The Wantsum Channel eventually met the same fate. The former Sandwich Haven is now two miles inland. Clues of the town’s seafaring past endure in roads such as Strand Street. ‘Strand’ is Old English for ‘bank’ or ‘shore’ and the road once formed the quayside. The houses along Strand Street are said to be England’s longest stretch of timberframed buildings. These days double decker buses rather than Genoese boats squeeze their way past.
Exploring Sandwich today recalls entering a maze. Molony suggests this was deliberate, ‘it must have been confusing for potential invaders’. On a quiet mid-morning, the town feels serenely frozen in time. ‘You can easily imagine the people who lived here,’ says Molony, ‘the merchants, sailors, fishermen, engaged in their various business.’
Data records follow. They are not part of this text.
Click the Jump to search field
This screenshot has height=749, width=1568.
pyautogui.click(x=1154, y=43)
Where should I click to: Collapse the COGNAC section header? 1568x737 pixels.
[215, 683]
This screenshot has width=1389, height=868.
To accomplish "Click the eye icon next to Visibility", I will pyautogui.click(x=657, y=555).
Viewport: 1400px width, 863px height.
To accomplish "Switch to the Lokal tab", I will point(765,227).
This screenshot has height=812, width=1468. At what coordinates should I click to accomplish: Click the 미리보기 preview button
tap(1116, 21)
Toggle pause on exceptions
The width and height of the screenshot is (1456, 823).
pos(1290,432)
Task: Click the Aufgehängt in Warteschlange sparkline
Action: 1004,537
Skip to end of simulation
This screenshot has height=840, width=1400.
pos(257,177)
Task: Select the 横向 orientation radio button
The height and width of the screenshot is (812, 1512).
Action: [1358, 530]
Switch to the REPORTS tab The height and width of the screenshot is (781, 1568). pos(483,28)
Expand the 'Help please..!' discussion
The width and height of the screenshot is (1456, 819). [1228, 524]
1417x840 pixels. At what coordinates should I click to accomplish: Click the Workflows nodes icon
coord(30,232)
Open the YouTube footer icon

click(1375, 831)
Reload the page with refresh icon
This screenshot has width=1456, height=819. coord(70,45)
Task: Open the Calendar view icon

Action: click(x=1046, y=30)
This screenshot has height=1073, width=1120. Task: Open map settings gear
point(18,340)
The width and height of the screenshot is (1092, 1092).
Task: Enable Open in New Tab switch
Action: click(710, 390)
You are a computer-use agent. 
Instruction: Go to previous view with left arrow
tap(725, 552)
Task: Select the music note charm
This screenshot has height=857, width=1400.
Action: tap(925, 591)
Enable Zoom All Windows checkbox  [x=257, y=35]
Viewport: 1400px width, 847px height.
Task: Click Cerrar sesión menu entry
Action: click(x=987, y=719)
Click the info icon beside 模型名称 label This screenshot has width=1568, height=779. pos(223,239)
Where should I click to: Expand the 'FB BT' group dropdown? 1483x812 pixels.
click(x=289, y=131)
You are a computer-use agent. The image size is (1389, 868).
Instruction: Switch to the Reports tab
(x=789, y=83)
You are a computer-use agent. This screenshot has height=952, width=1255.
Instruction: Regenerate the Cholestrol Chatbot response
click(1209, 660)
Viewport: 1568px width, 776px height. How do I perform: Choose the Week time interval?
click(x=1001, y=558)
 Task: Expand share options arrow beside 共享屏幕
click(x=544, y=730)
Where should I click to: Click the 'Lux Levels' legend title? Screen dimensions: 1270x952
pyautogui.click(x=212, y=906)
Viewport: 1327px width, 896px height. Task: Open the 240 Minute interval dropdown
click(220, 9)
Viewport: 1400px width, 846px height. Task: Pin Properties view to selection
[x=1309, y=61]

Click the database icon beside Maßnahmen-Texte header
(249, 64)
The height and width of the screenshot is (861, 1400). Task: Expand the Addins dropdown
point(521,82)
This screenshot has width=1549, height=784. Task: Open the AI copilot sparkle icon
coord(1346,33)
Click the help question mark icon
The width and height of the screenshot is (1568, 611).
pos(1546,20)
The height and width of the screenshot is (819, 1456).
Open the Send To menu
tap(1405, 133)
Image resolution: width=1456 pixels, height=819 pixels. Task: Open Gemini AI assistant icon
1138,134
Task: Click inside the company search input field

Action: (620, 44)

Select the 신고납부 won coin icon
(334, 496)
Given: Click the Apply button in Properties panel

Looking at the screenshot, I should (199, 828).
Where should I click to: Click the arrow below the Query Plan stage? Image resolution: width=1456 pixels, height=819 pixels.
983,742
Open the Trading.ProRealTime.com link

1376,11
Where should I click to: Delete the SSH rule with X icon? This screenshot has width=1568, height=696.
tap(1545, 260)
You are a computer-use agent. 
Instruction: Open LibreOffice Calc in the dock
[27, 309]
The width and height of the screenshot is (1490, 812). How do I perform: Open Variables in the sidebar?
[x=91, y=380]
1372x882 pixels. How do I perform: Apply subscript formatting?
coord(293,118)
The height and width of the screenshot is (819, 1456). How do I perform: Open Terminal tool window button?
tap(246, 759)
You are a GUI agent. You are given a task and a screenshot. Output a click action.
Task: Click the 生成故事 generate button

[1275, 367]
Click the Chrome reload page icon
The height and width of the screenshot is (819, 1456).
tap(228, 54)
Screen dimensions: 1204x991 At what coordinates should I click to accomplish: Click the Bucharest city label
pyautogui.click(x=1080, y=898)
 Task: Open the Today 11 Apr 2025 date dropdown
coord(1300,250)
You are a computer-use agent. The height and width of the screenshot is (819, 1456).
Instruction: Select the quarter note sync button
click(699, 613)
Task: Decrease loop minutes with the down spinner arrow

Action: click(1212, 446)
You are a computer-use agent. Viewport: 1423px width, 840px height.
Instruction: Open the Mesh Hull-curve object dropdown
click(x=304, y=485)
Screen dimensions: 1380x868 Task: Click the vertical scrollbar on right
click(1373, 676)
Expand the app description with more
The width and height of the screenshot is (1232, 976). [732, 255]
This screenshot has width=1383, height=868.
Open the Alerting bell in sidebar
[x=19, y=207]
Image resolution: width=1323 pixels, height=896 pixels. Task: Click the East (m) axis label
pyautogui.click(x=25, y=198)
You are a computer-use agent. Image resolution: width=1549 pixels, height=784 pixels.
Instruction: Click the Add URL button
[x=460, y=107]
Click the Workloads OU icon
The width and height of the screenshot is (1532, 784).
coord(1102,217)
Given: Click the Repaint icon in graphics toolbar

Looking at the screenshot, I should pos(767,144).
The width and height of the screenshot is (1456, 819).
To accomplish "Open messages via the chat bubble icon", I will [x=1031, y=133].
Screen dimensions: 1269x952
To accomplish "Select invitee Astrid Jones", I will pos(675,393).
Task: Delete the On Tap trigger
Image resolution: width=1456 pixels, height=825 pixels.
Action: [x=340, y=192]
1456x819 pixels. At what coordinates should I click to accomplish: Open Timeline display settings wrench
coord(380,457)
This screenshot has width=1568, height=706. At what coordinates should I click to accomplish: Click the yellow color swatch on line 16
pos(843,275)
These residents included a group known locally as the Strangers. In 1560, Elizabeth I invited Dutch Protestants to live in Sandwich to escape religious persecution in their homeland. 'They arrived at just the right time,’ says Molony. ‘Sandwich Haven was declining and the Dutch introduced new ways of making a living, like weaving and new farming techniques.’ The Strangers’ presence remains in features such as the gable walls and ornamental brickwork that they added to their homes.
Dutch migrants also rebuilt the tower of St Peter’s Church. Sandwich’s trio of historic churches symbolise medieval prosperity. They also highlight a geographical advantage. Religion flourished in Sandwich because the port’s location meant countless pilgrims passed through on their way to Canterbury. Sandwich has long provided a spiritual as well as physical haven. Later generations who found shelter in the town included 17th century Huguenots and Jewish refugees during the Second World War.
But peace was sometimes shattered. May 2015 saw Sandwich make headlines as the epicentre of an earthquake. The tremor, at 3am with a 4.2 magnitude, woke people as far as Southend in Essex. Sandwich had felt tectonic activity several times before. In 1580 an earthquake wrecked St Mary’s Church. Repairs are still visible in the walls. Nearby Folkestone was the centre of earthquakes in 2007 and 2009, while the Dover Strait was hit in 1382, 1776 and 1950.
Sandwich made headlines again this July when Royal St George’s Golf Club hosted the Open Championship for the 15th time. Sandwich has three worldclass golf courses – Royal St George’s, Royal Cinque Ports, and Prince’s. All three grew where Sandwich Haven shrank. The courses developed on sandy land created by centuries of tidal deposition. ‘Geography is never static,’ Molony reminds me. From shifting sand banks to swinging sand wedges, Sandwich’s story has plenty of twists.
Perhaps the most enduring is the town’s name; it has nothing to do with food. ‘Sandwich’ is thought to derive from the Saxon for ‘sandy place’. Before it relocated to higher ground in the tenth century, the original settlement was on a riverside sandbank. The foodstuff of the same name is often linked to the 18th-century statesman John Montagu, the fourth Earl of Sandwich. Legends claim he was a keen gambler and often skipped meals to continue playing cards. His snack of choice became known by his title. As Molony says, ‘There’s much more to Sandwich than sliced bread.’